[Stored records]
··········
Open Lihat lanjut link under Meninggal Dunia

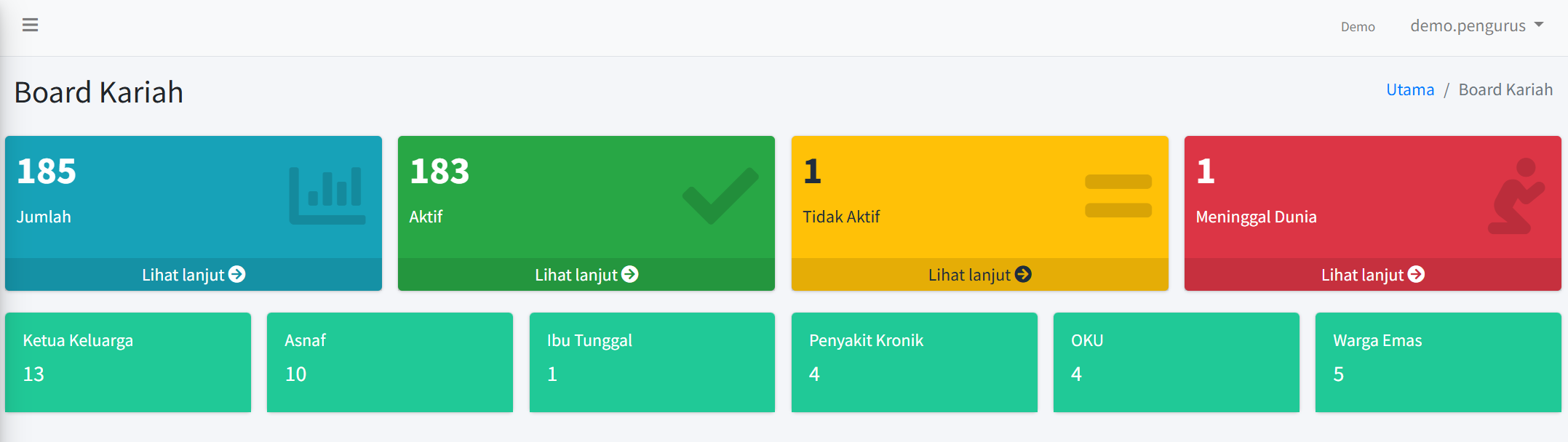pyautogui.click(x=1362, y=275)
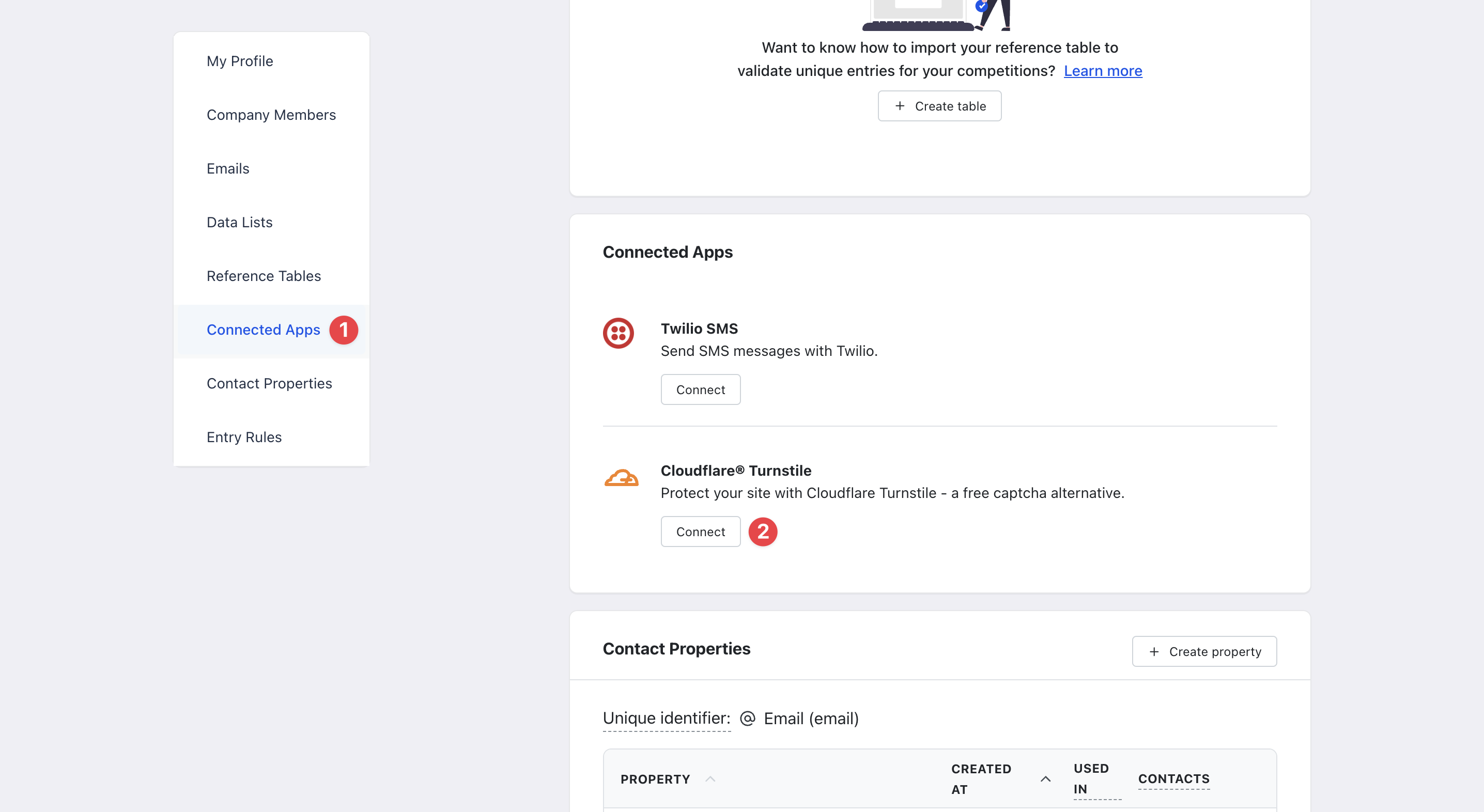1484x812 pixels.
Task: Connect the Twilio SMS app
Action: pyautogui.click(x=700, y=389)
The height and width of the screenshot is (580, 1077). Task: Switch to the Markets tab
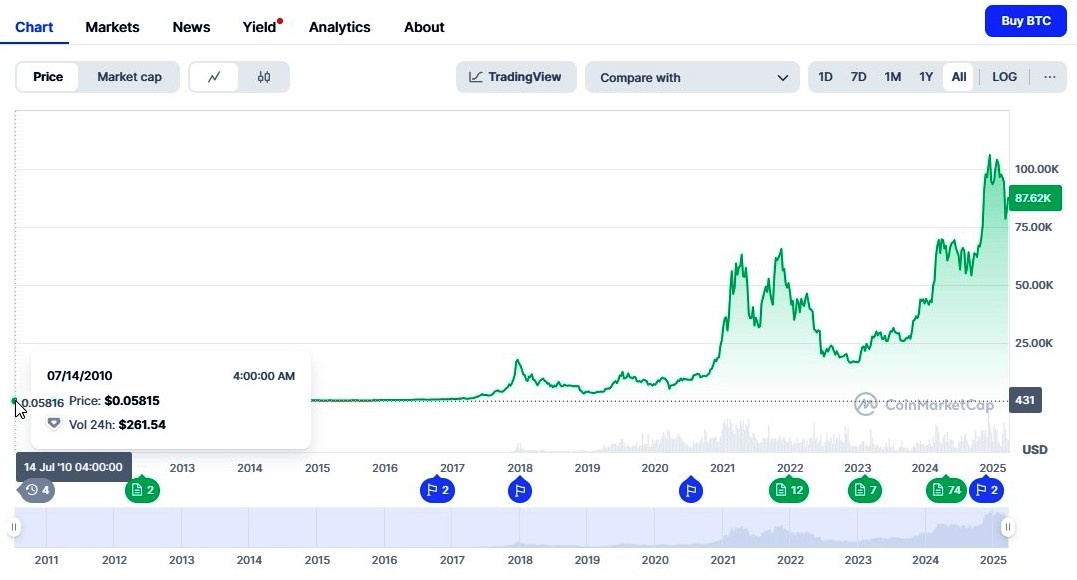112,27
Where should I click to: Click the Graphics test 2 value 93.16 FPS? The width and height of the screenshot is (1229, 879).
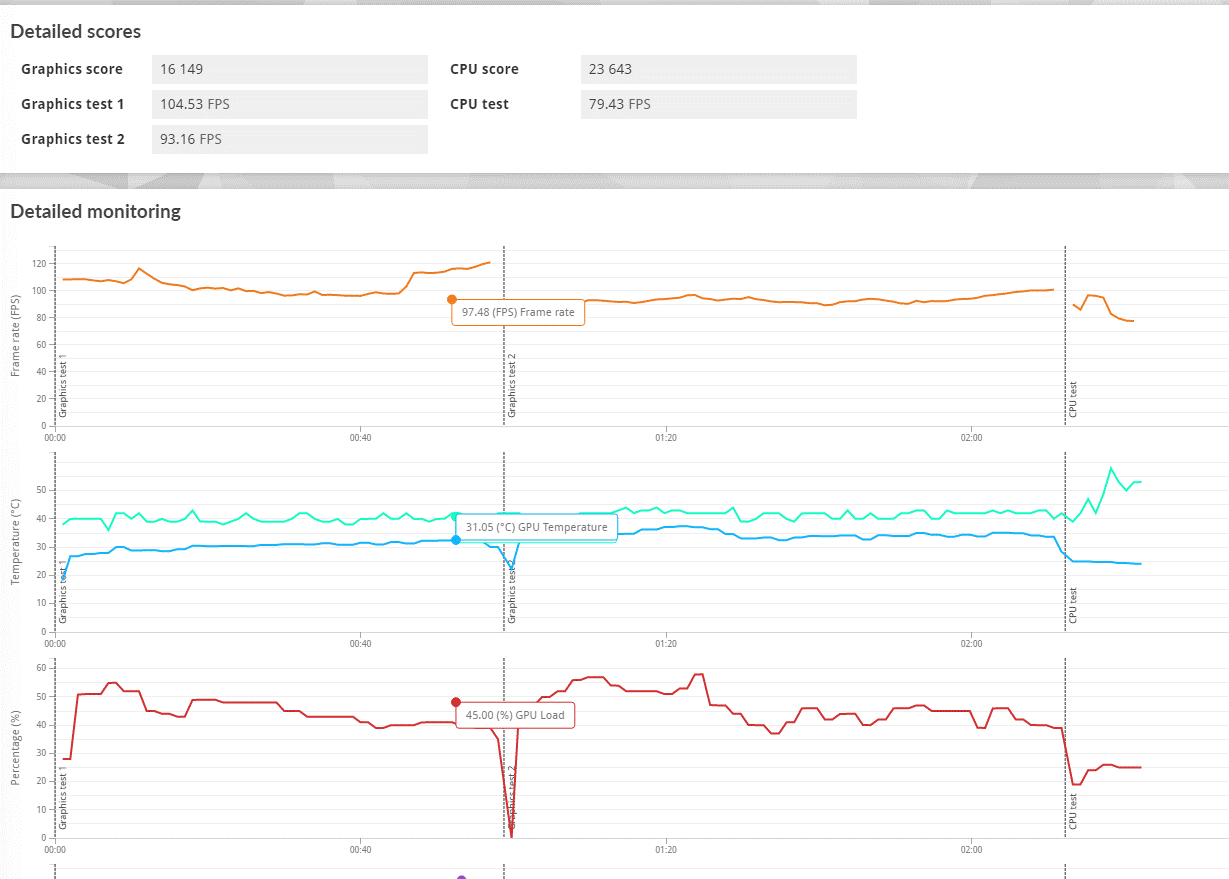click(289, 139)

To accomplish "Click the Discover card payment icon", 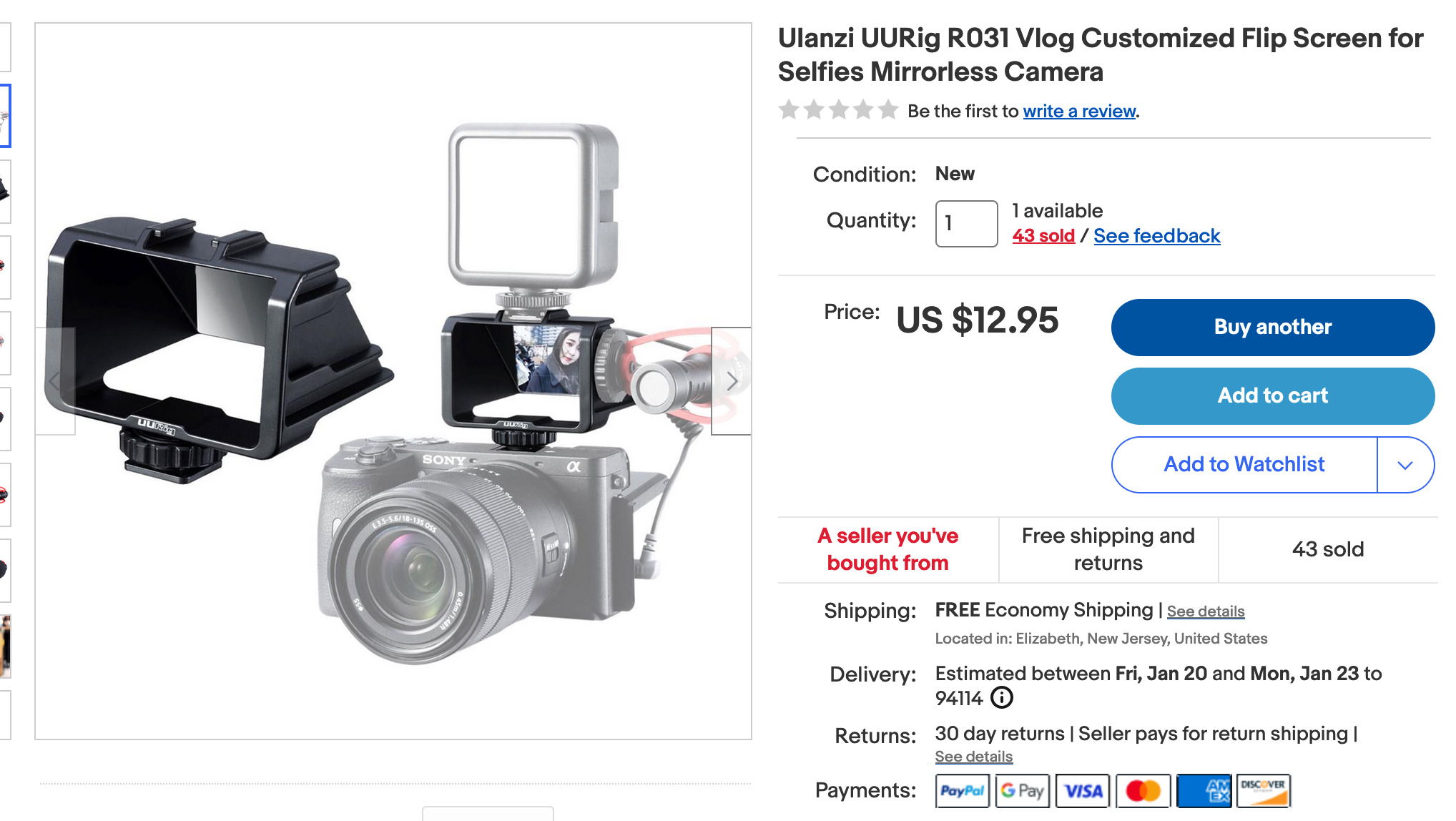I will [1264, 791].
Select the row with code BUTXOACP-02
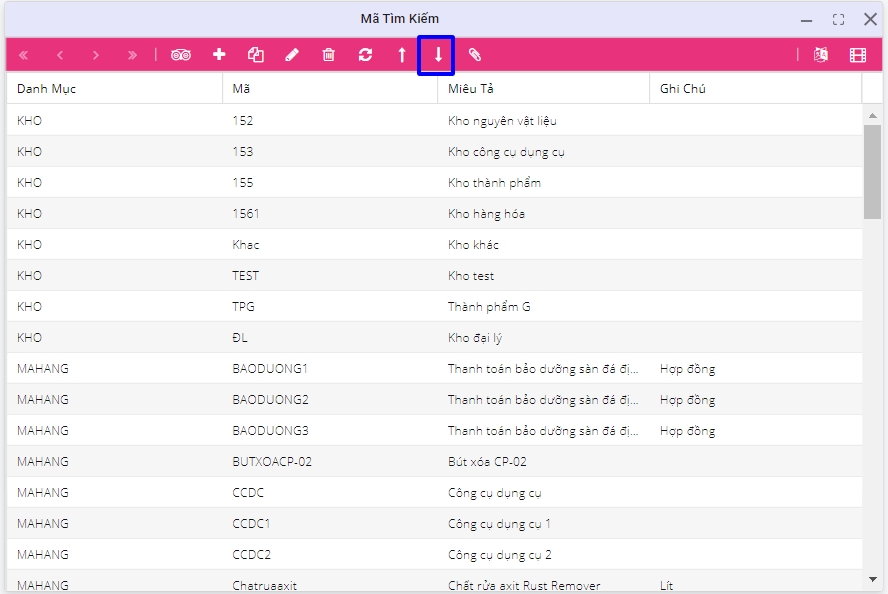Screen dimensions: 888x594 tap(272, 462)
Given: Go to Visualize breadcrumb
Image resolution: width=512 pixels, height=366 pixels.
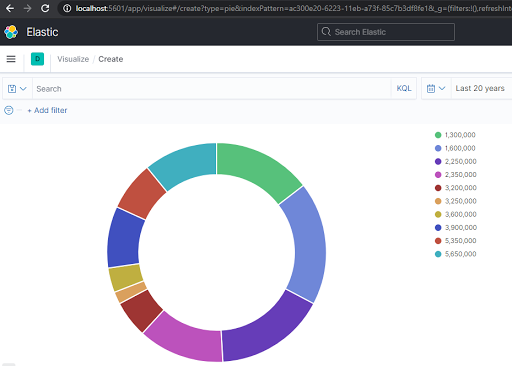Looking at the screenshot, I should click(x=73, y=59).
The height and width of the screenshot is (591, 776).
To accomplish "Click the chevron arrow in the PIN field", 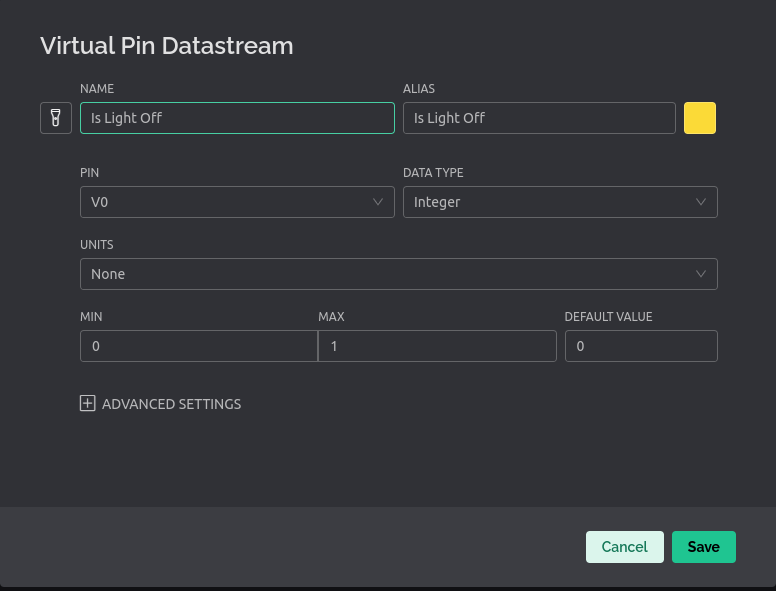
··········
PROMPT: Extract each line of the data above that contains the string "height". Matching is case-sensitive.

COMPLETE RESPONSE:
The height and width of the screenshot is (580, 1077). Task: Switch to the Markets tab
Where should I click to: Click the Graphics test 2 value 93.16 FPS? The width and height of the screenshot is (1229, 879).
Image resolution: width=512 pixels, height=366 pixels.
The height and width of the screenshot is (591, 776).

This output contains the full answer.